Dari kutipan ayat al-Qur’an dan hadist tersebut di atas ada
perbedaan sangat mendasar dalam teori motivasi pandangan psikologimodern (David
Mc Clelland) dengan pandangan islam. Teori psikologi modern melihat prestasi
hanyalah sebatas prestasi individual, dan tidak ada nuansa kepasrahan pada
Tuhan. Diduga tingginya angka bunuh diri di kalangan mereka dikarenakan mereka
tidak pernah puas pada apa yang mereka peroleh. Tentu saja sikap tidak puas ini
ada segi positifnya, yaitu akan memotivasi orang untuk bekerja lebih keras
lagi. Tetapi kalau prestasi yang diinginkannya itu tidak tercapai, maka akan
besar kemungkinan orang akan mengalami rasa frustasi yang berat. Mereka yang
tidak mencapai keinginannya ini akan menilai diri mereka sebagai orang yang tidak/kurang
berguna atau kurang dibanggakan.
Kegagalan dalam mencapai prestasi ini dapat berlanjut pada
problem kejiwaan yang dilampiaskan dalam wujud perilaku kekerasan atau pelarian
ke alcohol, narkotik, dan bahkan bunuh diri. Dalam pandangan islam pencapaian
prestasi bukan ditentukan oleh ikhtiar manusia saja, tetapi juga ditentukan
oleh kehendak sang Pencipta. Adanya bingkai keTuhanan ini akan mngurangi atau
meniadakan frustasi seandainya keinginan untuk berprestasi tidak terwujud.

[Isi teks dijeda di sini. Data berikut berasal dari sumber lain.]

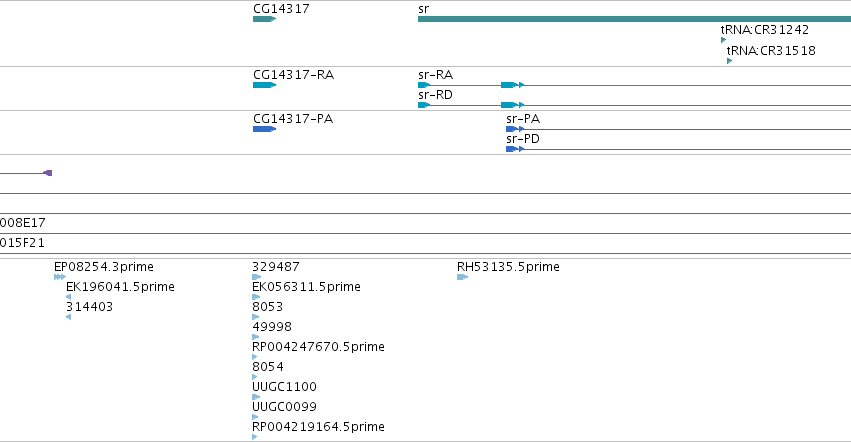Click the UUGC1100 feature label
Image resolution: width=851 pixels, height=442 pixels.
[284, 387]
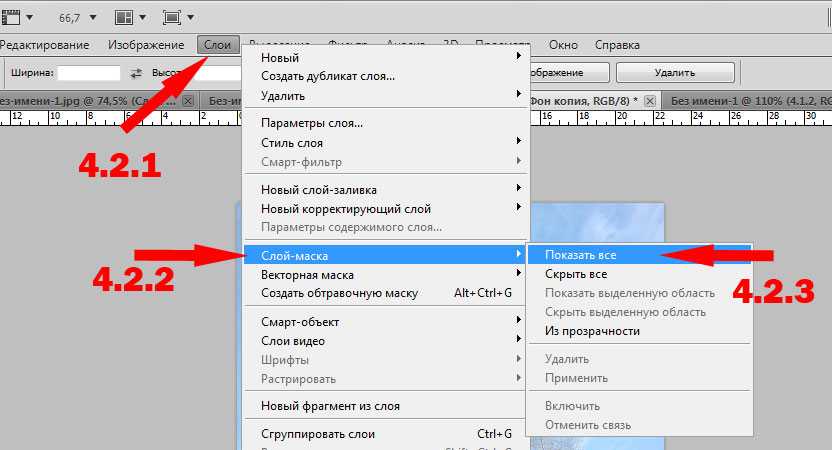Close the Фон копия RGB/8 tab

650,100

Ciri lain dari teori motivasi islam adalah pencapaian
prestasi tidaklah didorong oleh sifat egoistic semata. Dalam pandangan islam
motivasi berprestasi adlah sebuah ibadah yang ujung-ujungnya adalah pengabdian
pada Tuhan. Apapun hasilnya kerja kita di dunia ini adalah pengabdian pada
Tuhan. Banyak ayat al-Qur’an yang menyarankan manusia untuk memanfaatkan
prestasi kerjanya untuk kemajuan umat manusia. Cirri orang taqwa yang ditulis
dalam al-Qur’an adalah yang banyask memberikan manfaat kepada orang lain. Misalnya;
surat Ali Imran ayat 130 yang mnggambarkan cirri orang yang taqwa itu manusia
yang banyak member kepada orang lain, baik disaat lapang maupun disaat
kesempitan; surat al-Balad ayat 14-16 yang memerintahkan kepaada setiap muslim
untuk memberikan makan kepada orang miskjin dan mngentaskan kaum duafa; surat
as-Shoof ayat 11 yang berisikan ajakan agar orang berjihad fisabilillah dengan
harta dan nyawanya.
Pengembangan sumber
daya manusia dalam aspek motivasi berprestasi
Ada 4 jenis prestasi yang harus kita bangun pada millennium ketiga
ini, yakni prestasi di dalam membangun kapital intelektual, kapital sosial, kapital
lembut, dan kapital spiritual. Dengan menumbuhkan manusia dengan keempat capital
ini diharapkan akan terwujud manusia yang berorientasi ‘kita’ bukan orientasi ‘saya’
(diri saya, divisi saya, unit organisasi saya). Manusia yang demikian inilah
yang disebut oleh Stephen Covey sebagai manusia yang efektif.
Kapital intelektual
Kapital intelektual adalah perangkat yang diperlukan untuk
menemukan peluang dan mengelola ancaman dalam kehidupan. Dalam kondisi yang
ditandai oleh perubahan yang super cepat, manusia harus terus memperluas dan
mempertajam pengetahuannya, dan mengembangkan kreatifitasnya untuk berinovasi.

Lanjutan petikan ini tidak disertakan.